# [DOCUMENT EXTRACT]
Content starts
What middle class teachers need to know about their working class pupils in poverty
Sometimes teaching feels like the great Victorian improvement project or missionary work. A bunch of well intentioned middle class people out to improve the poor or tame and civilise the savages. What do teachers actually know about how poverty affects the children they teach?
I’ve been educated and worked in middle class mostly white environments my whole life but I come from a Black working class one and some discussions that I have heard and been part of in my position as a teacher and leader in schools have left me very uncomfortable. There is often an assumption that we need to save people from themselves (both the children and their parents). Working class people are infantilised and automatically assumed inferior. Often in a well-meaning way but that’s definitely the subtext. That’s before we even get into the classist nature of many schools themselves. Look around your canteen, at your teaching assistants, your cleaners and most of your support staff then compare their backgrounds to the teaching staff before you start to disagree with me. The unspoken rule in education is that (white) middle class culture is the only meaningful culture and that we must all aspire to it. I’m pretty sure that at different points of my life I may have even perpetuated this.
I read some research recently that got me thinking about class and the assumptions that are made. How poverty affects people’s decision making processes by the Joseph Roundtree Foundation. I mentioned earlier that the assumption is that working class people need to be saved from themselves. This research explores how poverty affects decision making, choices and beliefs. It is vital that middle class professionals who work with children and young people from poor backgrounds understand how poverty affects how people think and behave. This may help us to have some empathy for the young people we work with and their families rather than judgment.
I present some of the findings that immediately caught my eye below
Poverty makes people concentrate on the present moment
Young people are notoriously poor at thinking about the future. Poor young people, even less so. I don’t know how things are now but back when I was a teenager in the 1990s some people had an electricity key. You topped it up at a shop and then used it at home and your electricity would last a certain amount of time. When the time or credit ran out so did your electricity. Image watching TV and it just stopping part way through a programme or trying to do your homework and the lights going out. That’s pretty stressful. Kayley may well decide to work for 25 hrs a week at below minimum wage if it means she could help her parents keep the lights on even though it’s not in the best interests of her GCSE or A-level course.
Community is more important to poor kids
“People lower in socio-economic status put lesser weight on personal aspirations and achievement in favour of helping others and conforming to community traditions.” We live in an individualistic society, especially the higher up the wealth ladder you are. It may be important as a middle class teacher to frame education in terms of how it will help poorer young people impact their community rather than how it will benefit them individually. I know that when I originally wanted to read medicine, I was interested in psychiatry because of the high rates of black people diagnosed with mental illness compared to relatively few Black psychiatrists for example.
It’s harder to trust people when you are poor, especially outsiders
The study found that growing up in poverty was linked to lower trust in others, possible because of feeling like an outsider in society and feeling a lack of control over what happens to you. This could explain the surly nature of some of the young people we teach from more deprived backgrounds. For many of my 14 years teaching I have taught an ‘intervention’ class of some type. Without fail the majority of these young people are often in receipt of pupil premium and do not make my job easy at all in the first few weeks. With time, structure, clear expectations, fairness and stubborn doggedness on my part as well as some decent maths and a healthy banter the situation always changes. Relationships are built and real learning eventually takes place but teachers have to remember to earn these young people’s trust rather than automatically expecting it because the world has not shown itself to be trust worthy to them.
Content ends
# [DATA SUPPLIED]
Content starts
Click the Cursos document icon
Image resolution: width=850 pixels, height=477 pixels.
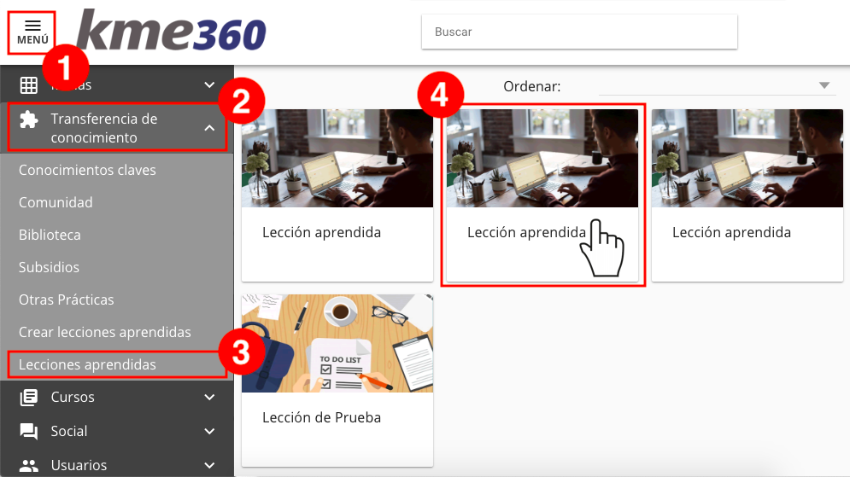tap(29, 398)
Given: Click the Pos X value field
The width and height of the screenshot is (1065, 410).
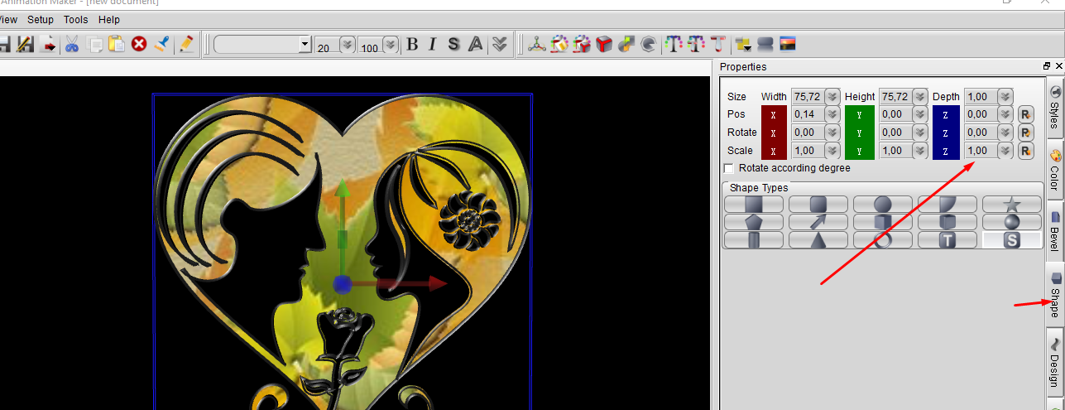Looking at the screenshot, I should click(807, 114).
Content ends
Content starts
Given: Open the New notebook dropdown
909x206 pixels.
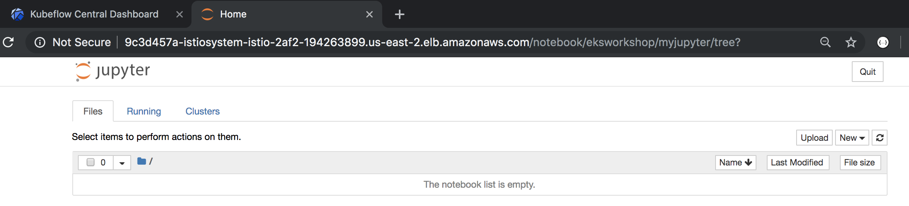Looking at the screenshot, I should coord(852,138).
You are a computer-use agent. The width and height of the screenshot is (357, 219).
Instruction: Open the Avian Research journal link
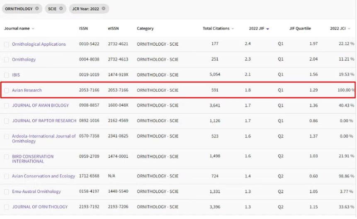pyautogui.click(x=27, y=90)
Content ends
Content starts
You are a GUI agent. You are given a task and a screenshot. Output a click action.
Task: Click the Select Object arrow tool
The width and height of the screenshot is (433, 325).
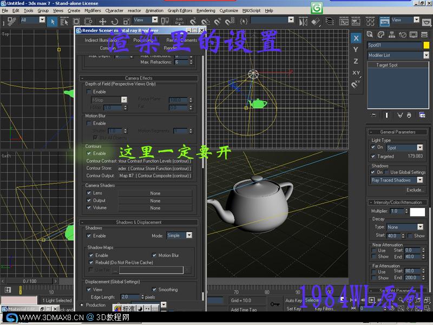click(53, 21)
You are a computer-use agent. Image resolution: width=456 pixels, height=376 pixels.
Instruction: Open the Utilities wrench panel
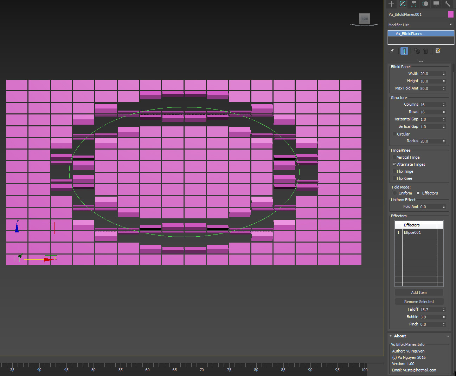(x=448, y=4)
Content ends
# [SET OF TASKS]
**1)** Answer these questions from the article on working-class pupils in poverty:
(a) Which organization produced the research the author read about poverty and decision making?
(b) In what decade was the author a teenager?
(c) For how many years has the author been teaching?
**2)** Resume the article on working-class pupils in poverty from the point where it ends.
The listing above comes from a source unrelated to the article.

# [EXERCISE ANSWERS]
**1)**
(a) The Joseph Roundtree Foundation
(b) The 1990s
(c) 14 years

**2)**
Poor kids feel that what they do doesn’t matter
“People low in socio-economic status often see themselves as less able to learn new skills and succeed at tasks. They are also less likely to perceive that their actions will affect how their lives turn out.” If middle class teachers want to enact social change, we need to give poor kids the chance of success. Small wins. Step by step, related to their work, every single lesson. My surly intervention kids? It wasn’t listening to music or a £5 bribe that really worked (yes the £5 was every week of my own money back as an early teacher- I was desperate and out of ideas), it was seeing that they could actually do some maths, hard maths that they hadn’t been able to before and that they could then teach others. That’s what won them over- confidence in their own ability and not being patronized that 1+1 was good when they knew that all the other kids were doing quadratic equations.
If you were suddenly poor you’d be more likely to make ‘bad’ decisions too
The report presented evidence from other studies that found ”temporarily experiencing low subjective socio-economic status lowers people’s thinking performance and subsequent decision-making.” This suggests that poor decision making is not necessarily genetic although it may feel like that in schools when we are dealing with families who exhibit dysfunction across many siblings and generations. Instead the state of living in poverty and the associated stresses are having an effect and if, for some reason, we were temporarily in poverty- due to redundancy or relationship breakdown and an inability to cover our living costs, for example- then our decision making would be negatively affected too.
Final thoughts for teachers
If you teach in a school were many of your pupils are living in or near poverty, be aware that these conditions will affect their and their family’s ability to makes decisions that benefit them long term. This is not because these young people and their families are stupid or less intelligent than wealthier peers but rather because living in poverty is stressful and makes people concentrate on immediate ways to improve their situation or relive their suffering rather than long term solutions that may take them out of the situation altogether.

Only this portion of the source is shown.